Wednesday, July 20, 2011

Goin' on two years later....

...I'd about given up the idea of "blogging" at all, and of course meanwhile we in the good old USA have been circling the drain at best. But as I've been reading more and more -- of course! -- I've found more and more instances of half-truths, deliberate and perhaps not deliberate, in what's out there.

To take an obvious though perhaps a bit obscure example, there's a fellow named Bill Bonner, who writes / edits an internet newsletter -- but who wrote a book, with a fellow named Addison Wiggins, called Empire of Debt. (Wiggins subsequently wrote one called I.O.U.S.A.) Empire of Debt has gained some, er...currency. Bonner is evidently very much of or at least greatly influenced by the "Austrian School" of economics, and there is much there as to debt -- both private and public -- that is fine.

But the man is blatantly anti-democratic and a "free market" type who views -- or at least portrays -- almost all forms of public "community" endeavor as disastrous. In Empire of Debt he portrays Abraham Lincoln as a "do gooder" in the company of the likes of Woodrow Wilson and, in doing so, he suggests that the American Civil War was undertaken to free the slaves -- which is utter nonsense. He likewise suggests strongly that the American involvement in WWII was a Rooseveltian exercise in imperialism. And overall he treats the entire topic of imperialism as some sort of macho bravado and professes not to know of any rational basis for it. This is where I have to question the man's honesty, because he is obviously very intelligent, he apparently reads quite a bit, and there are suggestions -- to me, at any rate -- that he has had some contact with the anti-imperialist writings of the late William Appleman Williams, if not with those of J.A. Hobson.

For example, he quotes at one point Oliver Cromwell's remark about having the integrity to consider whether one might be wrong. Ignoring for the moment the irony of this, that is a fairly obscure remark, and the only other place I have seen it is in one of Williams's books, perhaps Empire As a Way of Life.
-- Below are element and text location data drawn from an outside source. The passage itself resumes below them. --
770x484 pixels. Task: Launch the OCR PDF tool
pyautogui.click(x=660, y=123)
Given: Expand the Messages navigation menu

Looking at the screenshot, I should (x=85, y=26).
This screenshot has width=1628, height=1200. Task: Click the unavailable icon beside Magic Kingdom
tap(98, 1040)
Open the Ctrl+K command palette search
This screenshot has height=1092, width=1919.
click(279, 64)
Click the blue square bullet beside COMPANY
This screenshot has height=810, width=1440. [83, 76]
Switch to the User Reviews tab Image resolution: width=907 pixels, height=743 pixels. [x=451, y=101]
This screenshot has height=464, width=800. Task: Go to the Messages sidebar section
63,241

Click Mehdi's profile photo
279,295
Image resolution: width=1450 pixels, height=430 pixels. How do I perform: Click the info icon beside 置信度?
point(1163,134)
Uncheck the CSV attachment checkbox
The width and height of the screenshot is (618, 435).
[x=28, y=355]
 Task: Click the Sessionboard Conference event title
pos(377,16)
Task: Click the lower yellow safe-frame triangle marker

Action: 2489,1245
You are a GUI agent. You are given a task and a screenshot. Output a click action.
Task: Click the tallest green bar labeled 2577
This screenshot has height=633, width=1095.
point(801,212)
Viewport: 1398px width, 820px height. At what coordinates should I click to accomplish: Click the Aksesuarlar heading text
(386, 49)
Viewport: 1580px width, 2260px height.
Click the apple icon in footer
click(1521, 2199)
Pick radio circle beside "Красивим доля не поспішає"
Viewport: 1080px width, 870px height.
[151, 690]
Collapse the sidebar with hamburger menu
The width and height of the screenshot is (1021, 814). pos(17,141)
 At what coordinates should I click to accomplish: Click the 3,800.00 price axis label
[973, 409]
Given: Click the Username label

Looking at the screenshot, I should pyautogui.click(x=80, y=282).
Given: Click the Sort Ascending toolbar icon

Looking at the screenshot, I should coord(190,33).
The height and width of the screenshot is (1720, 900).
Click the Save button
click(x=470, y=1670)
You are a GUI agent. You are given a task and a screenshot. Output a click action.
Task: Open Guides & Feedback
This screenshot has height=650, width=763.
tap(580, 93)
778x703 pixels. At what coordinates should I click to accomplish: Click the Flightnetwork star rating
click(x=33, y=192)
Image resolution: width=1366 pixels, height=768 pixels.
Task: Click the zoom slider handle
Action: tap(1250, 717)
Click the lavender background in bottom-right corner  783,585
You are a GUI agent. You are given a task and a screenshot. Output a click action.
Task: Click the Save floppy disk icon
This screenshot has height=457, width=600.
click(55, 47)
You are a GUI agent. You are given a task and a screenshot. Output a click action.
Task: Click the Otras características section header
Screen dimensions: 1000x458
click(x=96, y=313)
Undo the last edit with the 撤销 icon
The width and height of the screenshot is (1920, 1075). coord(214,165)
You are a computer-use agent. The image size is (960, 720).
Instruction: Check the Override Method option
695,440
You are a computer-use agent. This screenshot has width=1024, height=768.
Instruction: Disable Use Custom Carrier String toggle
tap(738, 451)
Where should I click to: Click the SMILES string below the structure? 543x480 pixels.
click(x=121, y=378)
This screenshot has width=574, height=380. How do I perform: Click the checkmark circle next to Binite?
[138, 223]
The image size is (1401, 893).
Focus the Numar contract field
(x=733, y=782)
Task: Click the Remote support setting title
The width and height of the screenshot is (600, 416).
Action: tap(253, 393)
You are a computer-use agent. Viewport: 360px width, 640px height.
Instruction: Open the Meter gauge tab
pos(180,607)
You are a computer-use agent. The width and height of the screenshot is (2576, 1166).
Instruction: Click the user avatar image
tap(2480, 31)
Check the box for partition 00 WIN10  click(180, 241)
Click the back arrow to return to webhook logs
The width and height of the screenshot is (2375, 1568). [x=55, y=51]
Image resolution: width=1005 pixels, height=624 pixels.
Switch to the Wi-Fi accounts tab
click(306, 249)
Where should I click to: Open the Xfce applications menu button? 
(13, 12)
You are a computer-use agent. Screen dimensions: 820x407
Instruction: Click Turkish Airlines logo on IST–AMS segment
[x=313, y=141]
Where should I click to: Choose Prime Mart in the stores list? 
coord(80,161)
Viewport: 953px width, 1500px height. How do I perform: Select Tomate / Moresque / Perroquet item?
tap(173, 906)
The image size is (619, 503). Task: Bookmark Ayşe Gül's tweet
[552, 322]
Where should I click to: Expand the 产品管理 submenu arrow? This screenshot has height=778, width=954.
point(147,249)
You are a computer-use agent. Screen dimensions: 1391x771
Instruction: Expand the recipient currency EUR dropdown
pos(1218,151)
But whether or not Bonner has read Williams, he should have. I find it both absurd and ridiculous that any writer should expend considerable time and effort on screeds attacking imperialism without having bothered to read both Williams and Hobson, and thus apparently having no basis other than the "Austrian School" for any sort of understanding of the central problem, for capitalism, of economic "busts and booms." Even prominent Libertarians featured on Lew Rockwell's fine site have acknowledged Williams's important contributions to anti-imperialist thought, though not specifically his updating of Hobson's central critique in Ch. 6 of his early-20th-century Imperialism. Without understanding the Hobson / Williams critique -- and Hobson's greatly informed Lord Keynes' efforts (and FDR's) to save capitalism from itself --one is pretty much left with only the "Austrian School" explanation of economic depressions, and while in my view that explanation is cogent and important, it is seriously incomplete. That is to say, the two explanations are not at all mutually exclusive, and it is essential to understand both of them.

Without that understanding, one cannot grasp the rational basis for economic imperialism, and would be left with no way of getting beyond (for example) Bonner's simplistic and thus dangerous views on what has gone wrong with America -- including his condemnations of democracy and everything that has been done, in Western democracies, in the public interest, apart from "national defence" and the like. This sort of thing has become commonplace, of course, among our extreme "right wing" "thinkers," including prominently the late Margaret Thatcher's notorious dictum that there is no such thing as community, only individuals. The Bonners of the world have as their goal the utter destruction of society itself, leaving only predatory individuals to stuff themselves as much as possible at the expense of all others, the others -- as Bonner himself repeatedly calls them, borrowing from Karl Marx -- being the "lumpen proletariat." The mob. We slobs who do not believe that the only legitimate goal of a human being is to become as wealthy as possible, regardless of the consequences to what the overwhelming majority of us ["lumpen proletariat"] have always felt was most important, our communities, from our villages and towns and cities and States to our country itself. Sentimental nonsense, according to the likes of Bonner and Wiggins et al.